IV. (a) Woman does not need the ballot to protect her rights.- Bushnell, Woman's Suffrage, p. 29. (b) Suffrage should be conferred only on those who can enforce its decrees.- Forum IV, 1-15.
V. Woman suffrage is inexpedient. (a) The great majority of women do not desire suffrage. (b) The class of women who would make use of it would, as a rule, belong to the ignorant and degraded classes in large cities.- New Englander, 1884, p. 206-7. (c) The influence of the Roman Catholic Church would be vastly increased.- Forum IV, 14-15. (d) It would add 2,300,000 illiterate and ill-qualified voters to the 1,900,000 already existing.

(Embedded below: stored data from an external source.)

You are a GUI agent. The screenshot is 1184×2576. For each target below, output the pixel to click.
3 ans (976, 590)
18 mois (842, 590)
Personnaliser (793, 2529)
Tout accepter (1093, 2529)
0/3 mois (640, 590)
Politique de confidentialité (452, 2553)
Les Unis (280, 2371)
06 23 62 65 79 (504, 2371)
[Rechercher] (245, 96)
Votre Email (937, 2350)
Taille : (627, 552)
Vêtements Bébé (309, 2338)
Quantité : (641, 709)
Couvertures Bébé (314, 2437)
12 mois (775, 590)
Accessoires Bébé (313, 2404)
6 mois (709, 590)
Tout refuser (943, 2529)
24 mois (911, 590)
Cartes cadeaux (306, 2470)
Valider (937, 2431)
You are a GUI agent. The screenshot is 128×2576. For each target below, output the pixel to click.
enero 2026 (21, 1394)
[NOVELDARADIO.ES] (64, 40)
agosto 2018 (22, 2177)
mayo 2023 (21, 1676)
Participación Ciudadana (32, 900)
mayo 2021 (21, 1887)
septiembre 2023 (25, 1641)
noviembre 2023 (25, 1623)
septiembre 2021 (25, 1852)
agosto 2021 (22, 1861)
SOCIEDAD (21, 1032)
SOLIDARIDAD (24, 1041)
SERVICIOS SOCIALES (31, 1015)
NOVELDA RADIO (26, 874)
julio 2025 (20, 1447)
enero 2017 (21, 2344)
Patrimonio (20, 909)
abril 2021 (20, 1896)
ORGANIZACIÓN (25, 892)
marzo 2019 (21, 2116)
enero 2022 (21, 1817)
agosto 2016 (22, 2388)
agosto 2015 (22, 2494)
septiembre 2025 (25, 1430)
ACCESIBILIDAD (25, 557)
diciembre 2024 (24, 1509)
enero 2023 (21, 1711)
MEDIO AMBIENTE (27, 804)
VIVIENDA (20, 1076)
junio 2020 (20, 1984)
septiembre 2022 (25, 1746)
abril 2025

VI. 1. The theory that all women or majority of women would vote for the purification of politics and society has been contradicted by actual experience in Utah.- Forum IV, 1-15. 2. Women suffragists have an exaggerated idea of the power of the ballot and legislation to remedy moral and social evils- New Englander, 1884, p. 211.
VII. Right to vote implies right to hold office.
VIII. The U. S. Supreme Court has decided that the right of suffrage is not necessarily one of the privileges of a citizen.- Forum II, 351.